Protest środowisk demokratycznych w obronie wolnych sądów w Częstochowie, 18.09.2021 r.(Fot. Grzegorz Skowronek / Agencja Wyborcza.pl)
Opozycja powinna się sprzeciwić, ponieważ tego wymaga zwykła przyzwoitość, przywiązanie do zasad państwa prawa i demokratycznych wartości.
Dziś w Sejmie ma się odbyć głosowanie nad nowelą ustawy o SN złożoną w Sejmie przez grupę posłów PiS-u, choć tak naprawdę przygotowaną przez rząd, który wcale tego nie ukrywa. To klasyczny już kant w procesie legislacyjnym w wykonaniu rządzących, obejście procedury, która normalnie wymagałaby konsultacji społecznych. Do tego przez lata niby się przyzwyczailiśmy, choć mnie wciąż oburza taka ostentacyjna impertynencja. Na marginesie, kamienie milowe zapisane w polskim KPO nakazują zaprzestania takich praktyk. Kto by jednak przejmował się takimi drobnostkami?
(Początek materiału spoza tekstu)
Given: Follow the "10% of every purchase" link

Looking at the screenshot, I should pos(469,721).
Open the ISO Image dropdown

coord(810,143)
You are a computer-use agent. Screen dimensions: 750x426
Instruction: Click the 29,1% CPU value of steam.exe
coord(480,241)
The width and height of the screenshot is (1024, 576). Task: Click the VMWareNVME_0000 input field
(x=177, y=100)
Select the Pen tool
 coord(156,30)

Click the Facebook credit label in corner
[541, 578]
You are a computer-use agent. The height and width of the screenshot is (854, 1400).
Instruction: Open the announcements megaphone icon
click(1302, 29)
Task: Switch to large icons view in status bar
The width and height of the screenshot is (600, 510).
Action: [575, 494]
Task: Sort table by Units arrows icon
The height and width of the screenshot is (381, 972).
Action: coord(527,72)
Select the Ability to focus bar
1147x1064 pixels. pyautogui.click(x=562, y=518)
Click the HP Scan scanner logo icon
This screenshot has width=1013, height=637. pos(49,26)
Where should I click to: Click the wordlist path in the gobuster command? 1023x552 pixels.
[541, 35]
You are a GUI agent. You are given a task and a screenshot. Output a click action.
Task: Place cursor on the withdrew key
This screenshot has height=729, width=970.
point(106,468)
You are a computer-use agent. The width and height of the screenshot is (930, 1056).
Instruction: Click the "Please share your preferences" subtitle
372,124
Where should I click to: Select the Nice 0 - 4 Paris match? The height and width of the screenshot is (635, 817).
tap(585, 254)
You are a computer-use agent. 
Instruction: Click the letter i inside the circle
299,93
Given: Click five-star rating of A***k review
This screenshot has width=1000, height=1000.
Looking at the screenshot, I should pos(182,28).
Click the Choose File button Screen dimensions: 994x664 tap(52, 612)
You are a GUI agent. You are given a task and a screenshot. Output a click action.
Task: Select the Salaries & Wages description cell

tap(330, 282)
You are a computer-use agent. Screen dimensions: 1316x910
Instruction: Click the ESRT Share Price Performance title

Ta ustawa nie powinna w żadnym razie zostać uchwalona, nie powinna stać się obowiązującym prawem. Jest iluzją, oszustwem. Nie tylko nie wypełnia kamieni milowych, co miałoby skutkować odblokowaniem miliardów z unijnego Funduszu Odbudowy, ale też jest wprost niezgodna z konstytucją i prawem unijnym oraz w efekcie petryfikuje systemowe bezprawie dokonane w ostatnich latach w sądownictwie.
Twierdzenia rządowych negocjatorów, że projekt ten został zaakceptowany w pełni przez Komisję Europejską i jego uchwalenie spowoduje automatycznie uruchomienie unijnych środków, są po prostu nieprawdą! Komisja nakreśliła w kamieniach milowych wymagania co do naprawy praworządności bardzo precyzyjnie i oczekuje ich wypełnienia. Nie ma w zwyczaju „akceptowania” hipotetycznego, nieuchwalonego prawa. Jeśli wejdzie w życie, to nad nim usiądzie, przeanalizuje i sprawdzi, czy przynosi realne zmiany odbudowujące praworządność.